Research Interests

I am currently interested in nonlinear optimization with application to machine learning. Most machine learning and statistical learning problems may be posed as large-scale stochastic optimization problems over large datasets, where the size of the data constrains our capability to solve the problem efficiently. In addition, these methods must discover solutions that correspond to models which generalize well to new data. This motivates the development of new learning algorithms that admit solutions that generalize well, exploit modern computer architectures and utilize parallel programming effectively, and scale to increasingly larger datasets. By developing better algorithms for learning from massive amounts of data, I hope to design better intelligent systems to perform tasks such as image and speech recognition, image and video recovery, etc.

Current Projects

Optimization for Deep Learning

Stochastic gradient descent (SGD) is often considered the prototypical optimization algorithm for machine learning applications due to its computational efficiency and the generalizability of its solutions. SGD and its variants have been particularly effective in the training of deep neural networks, which have spurred many recent advancements in artificial intelligence. I am interested in this intersection between deep learning and optimization: why do certain optimization algorithms learn and generalize better than others? Can we develop better optimization algorithms for deep learning?

Coordinate Descent Methods

Coordinate Descent 

Coordinate descent methods (CD) are a fairly old class of algorithms that have recently gained popularity due to their effectiveness in solving large-scale optimization problems in machine learning, compressed sensing, image processing, and computational statistics.
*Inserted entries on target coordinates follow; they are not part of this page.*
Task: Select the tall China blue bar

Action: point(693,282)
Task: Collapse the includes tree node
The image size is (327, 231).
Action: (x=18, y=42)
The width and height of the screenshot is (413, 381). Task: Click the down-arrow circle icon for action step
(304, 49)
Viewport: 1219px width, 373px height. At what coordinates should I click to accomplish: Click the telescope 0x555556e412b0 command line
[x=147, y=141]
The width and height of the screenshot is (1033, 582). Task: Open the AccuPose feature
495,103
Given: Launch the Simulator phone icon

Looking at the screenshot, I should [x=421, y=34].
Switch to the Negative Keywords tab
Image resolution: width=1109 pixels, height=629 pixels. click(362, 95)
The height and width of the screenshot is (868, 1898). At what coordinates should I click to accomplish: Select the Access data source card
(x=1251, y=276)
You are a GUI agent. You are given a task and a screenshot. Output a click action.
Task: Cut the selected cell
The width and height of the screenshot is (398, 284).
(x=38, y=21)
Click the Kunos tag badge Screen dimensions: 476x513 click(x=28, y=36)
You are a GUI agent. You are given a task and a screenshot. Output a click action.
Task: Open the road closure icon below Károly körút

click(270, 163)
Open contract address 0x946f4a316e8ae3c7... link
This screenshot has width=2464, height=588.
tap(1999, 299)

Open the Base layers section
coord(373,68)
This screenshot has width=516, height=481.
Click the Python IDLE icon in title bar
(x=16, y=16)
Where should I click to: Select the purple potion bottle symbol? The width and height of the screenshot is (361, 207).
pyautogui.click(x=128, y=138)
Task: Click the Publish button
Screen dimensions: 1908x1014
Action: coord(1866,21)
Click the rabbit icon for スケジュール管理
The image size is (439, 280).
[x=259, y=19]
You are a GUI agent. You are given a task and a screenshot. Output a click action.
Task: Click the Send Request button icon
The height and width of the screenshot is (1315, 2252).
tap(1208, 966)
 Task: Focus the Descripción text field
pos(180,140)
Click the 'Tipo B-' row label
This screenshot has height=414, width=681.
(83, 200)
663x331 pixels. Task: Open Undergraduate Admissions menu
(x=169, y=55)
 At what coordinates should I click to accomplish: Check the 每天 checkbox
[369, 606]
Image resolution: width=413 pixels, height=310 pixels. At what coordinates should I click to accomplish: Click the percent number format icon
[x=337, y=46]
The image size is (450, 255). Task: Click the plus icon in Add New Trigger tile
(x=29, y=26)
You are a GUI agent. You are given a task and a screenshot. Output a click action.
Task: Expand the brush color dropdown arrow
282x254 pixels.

In particular, this class of algorithms solve optimization problems by successively minimizing along each coordinate or coordinate hyperplane, following a given index and update scheme.

Since only block coordinates are updated at each iterate, variants of CD lend themselves well to parallel and distributed architectures and asynchrony, which reduce communication and idle time during computation. This is particularly useful for leveraging computing power in an era in which the single-threaded CPU speed has stopped improving, but rather the number of cores in each CPU has quickly increased.

Although these methods have existed for a long time, open questions still remain: incorporating second-order information, discovering new update schemes, developing practical greedy rules, etc. which I plan to investigate.